Wildebeest, AKA Matthew Winn If you’re looking for pretty or easy, don't even bother. If you want to see and hear a music legend develop, you’re in for a ride. Matthew Winn is reserved, and his musical counterpart is the beast within. In his own words, "this is not folk punk, this is serious."
Wildebeest is an exceptional multi-instrumentalist playing guitar, keyboards, accordion, and harmonica. His guitar playing and picking style is fast and furious. I can only compare the caliber of his playing to that of M Ward, but different. On his 2005 full-length release Motion and Language, he played all the instruments except drums.
He is a powerful songwriter, and the music and energy of his impassioned singing style hammer those lyrics to the listener.
The voice is raw, it screams for attention and cries for answers, and sometimes it is soft and tender. The songs tell of his year spent living in Spain. They reflect his reactions to a different culture, inner reflections, longings for home and familiarity, and his affirmation to take life on-- to change and grow. Although the songs are personal, they are universal and capture the essence of youthful concerns in a literary mode.
In the opening track, “Wisdom Tooth,” he sings, “I’m getting my last wisdom tooth in now / maybe this will be the one that works,” and as the song concludes, “I’ll plant my roots on a wrought iron bench,” repeating that line over and over, declaring a realization. In “Fighting Windmills,” he sings to propel himself forward, "I’m gonna manifest some destiny.” The last song of the CD proclaims, “We’re not yet the tired husks of men / Our hands are still young, and our fingers need blisters.” He knows he has time to grow, but he feels a sense of urgency. This is just a sampling of the lyrical content, every song has memorable phrasing and meaningful substance.
The words on paper are powerful enough, but hearing them sung fervently adds additional weight that resonates with his listener.

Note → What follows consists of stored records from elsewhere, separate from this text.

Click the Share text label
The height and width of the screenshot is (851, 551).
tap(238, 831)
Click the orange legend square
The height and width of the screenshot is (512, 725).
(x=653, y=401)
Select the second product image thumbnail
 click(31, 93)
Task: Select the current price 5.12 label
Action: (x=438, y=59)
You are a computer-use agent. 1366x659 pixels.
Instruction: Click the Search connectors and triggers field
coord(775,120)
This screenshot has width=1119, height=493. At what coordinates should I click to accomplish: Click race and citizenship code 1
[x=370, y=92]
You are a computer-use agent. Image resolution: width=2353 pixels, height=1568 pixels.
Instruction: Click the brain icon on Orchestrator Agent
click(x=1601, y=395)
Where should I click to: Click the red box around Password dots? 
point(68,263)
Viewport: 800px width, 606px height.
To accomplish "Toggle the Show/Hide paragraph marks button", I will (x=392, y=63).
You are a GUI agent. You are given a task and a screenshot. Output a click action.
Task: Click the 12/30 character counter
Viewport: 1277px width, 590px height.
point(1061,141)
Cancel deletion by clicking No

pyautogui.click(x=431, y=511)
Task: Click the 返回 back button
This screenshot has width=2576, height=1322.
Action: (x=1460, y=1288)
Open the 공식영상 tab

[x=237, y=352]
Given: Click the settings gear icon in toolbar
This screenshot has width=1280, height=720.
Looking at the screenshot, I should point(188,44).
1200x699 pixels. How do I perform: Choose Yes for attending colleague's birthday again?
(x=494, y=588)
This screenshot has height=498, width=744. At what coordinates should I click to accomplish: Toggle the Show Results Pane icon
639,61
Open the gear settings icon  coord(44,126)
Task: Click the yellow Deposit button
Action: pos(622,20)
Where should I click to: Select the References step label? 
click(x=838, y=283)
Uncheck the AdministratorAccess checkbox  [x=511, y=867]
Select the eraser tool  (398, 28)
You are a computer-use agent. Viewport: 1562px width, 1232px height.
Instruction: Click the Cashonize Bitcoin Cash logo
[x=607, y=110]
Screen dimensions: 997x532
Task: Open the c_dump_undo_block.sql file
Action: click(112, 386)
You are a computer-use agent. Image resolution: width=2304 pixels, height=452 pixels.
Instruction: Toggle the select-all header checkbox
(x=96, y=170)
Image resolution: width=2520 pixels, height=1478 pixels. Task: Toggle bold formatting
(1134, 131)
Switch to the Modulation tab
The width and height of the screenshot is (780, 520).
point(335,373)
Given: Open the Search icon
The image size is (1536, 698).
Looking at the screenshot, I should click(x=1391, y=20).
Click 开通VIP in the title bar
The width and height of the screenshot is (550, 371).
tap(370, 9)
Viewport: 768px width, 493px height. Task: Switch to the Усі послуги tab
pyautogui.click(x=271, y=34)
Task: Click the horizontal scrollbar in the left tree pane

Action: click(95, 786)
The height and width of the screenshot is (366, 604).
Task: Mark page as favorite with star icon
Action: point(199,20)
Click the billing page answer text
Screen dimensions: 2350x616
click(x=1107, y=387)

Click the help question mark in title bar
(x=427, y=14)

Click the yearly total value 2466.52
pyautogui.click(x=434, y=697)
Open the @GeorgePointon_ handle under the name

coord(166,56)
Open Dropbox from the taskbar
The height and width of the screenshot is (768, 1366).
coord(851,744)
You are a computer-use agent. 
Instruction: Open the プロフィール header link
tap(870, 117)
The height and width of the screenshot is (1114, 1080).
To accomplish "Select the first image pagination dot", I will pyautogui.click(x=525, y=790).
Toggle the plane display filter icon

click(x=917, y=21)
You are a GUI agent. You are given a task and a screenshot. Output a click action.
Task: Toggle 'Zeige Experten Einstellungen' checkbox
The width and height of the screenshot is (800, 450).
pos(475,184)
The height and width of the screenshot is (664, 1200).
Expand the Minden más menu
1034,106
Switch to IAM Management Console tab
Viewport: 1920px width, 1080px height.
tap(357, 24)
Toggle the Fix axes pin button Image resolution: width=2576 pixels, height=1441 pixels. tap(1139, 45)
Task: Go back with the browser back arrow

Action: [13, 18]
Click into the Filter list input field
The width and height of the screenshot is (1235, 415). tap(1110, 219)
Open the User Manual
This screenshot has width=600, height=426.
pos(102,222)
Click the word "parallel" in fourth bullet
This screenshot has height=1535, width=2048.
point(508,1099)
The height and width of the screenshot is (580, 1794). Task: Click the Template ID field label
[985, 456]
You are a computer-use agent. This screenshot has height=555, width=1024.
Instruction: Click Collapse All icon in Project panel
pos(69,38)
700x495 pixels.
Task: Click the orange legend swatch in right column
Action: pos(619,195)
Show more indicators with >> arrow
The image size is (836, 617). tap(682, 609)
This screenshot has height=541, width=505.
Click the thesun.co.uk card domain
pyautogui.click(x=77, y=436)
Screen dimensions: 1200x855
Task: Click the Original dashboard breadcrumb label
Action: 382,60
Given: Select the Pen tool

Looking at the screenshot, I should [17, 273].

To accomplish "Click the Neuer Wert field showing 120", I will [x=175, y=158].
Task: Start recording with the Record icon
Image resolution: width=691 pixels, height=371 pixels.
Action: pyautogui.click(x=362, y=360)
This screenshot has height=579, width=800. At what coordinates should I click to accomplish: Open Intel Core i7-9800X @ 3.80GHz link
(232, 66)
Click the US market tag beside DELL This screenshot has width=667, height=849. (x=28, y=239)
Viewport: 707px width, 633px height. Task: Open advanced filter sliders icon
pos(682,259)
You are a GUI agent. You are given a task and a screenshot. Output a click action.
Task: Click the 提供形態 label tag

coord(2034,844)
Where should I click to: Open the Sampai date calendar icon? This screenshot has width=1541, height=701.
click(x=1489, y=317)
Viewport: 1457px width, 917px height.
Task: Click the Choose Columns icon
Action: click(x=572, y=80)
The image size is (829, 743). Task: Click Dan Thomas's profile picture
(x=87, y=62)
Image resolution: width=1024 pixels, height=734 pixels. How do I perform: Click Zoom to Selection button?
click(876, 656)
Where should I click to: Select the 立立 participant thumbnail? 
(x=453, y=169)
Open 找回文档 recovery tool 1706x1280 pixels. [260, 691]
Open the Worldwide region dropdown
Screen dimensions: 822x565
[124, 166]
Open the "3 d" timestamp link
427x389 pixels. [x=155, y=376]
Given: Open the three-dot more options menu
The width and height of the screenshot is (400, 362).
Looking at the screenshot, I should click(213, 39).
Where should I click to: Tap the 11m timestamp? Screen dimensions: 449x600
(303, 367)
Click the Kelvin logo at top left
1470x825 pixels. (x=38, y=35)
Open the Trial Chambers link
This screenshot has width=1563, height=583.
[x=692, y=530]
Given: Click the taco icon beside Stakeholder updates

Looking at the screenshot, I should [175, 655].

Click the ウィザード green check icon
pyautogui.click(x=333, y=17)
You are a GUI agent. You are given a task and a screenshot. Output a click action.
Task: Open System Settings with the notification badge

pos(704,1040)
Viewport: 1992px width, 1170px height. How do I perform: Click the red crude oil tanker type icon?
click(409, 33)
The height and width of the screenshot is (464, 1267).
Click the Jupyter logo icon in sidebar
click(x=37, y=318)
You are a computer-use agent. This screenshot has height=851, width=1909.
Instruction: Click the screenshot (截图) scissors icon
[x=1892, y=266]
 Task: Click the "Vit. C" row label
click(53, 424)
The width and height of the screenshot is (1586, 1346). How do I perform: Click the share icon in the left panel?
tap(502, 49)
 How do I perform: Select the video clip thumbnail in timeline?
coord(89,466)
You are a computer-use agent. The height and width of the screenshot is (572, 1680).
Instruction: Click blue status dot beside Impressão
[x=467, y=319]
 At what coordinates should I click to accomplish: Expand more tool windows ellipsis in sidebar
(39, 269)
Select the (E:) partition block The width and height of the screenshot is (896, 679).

From beginning to end, this CD works as a whole and seamlessly flows with solo acoustic musing and a full-out band sound. This is not the kind of CD you hear just one song, you get the gist of its strength. Every track emphasizes different instruments creating a cohesive but diverse approach. Recently I saw Wildebeest at a show and heard him play his new songs, He was mesmerizing. I could barely recognize some of the older songs he played. They were new again, inspired by a more bluesy direction. His voice moans, howls, groans, and occasionally yodels. The guitar playing was more subtle. I wasn’t disappointed. I left, saying to myself that I just saw a music legend in the making.
Home and Time EP 2005
Motion and Language LP 2005
Full-length vinyl will be done soon.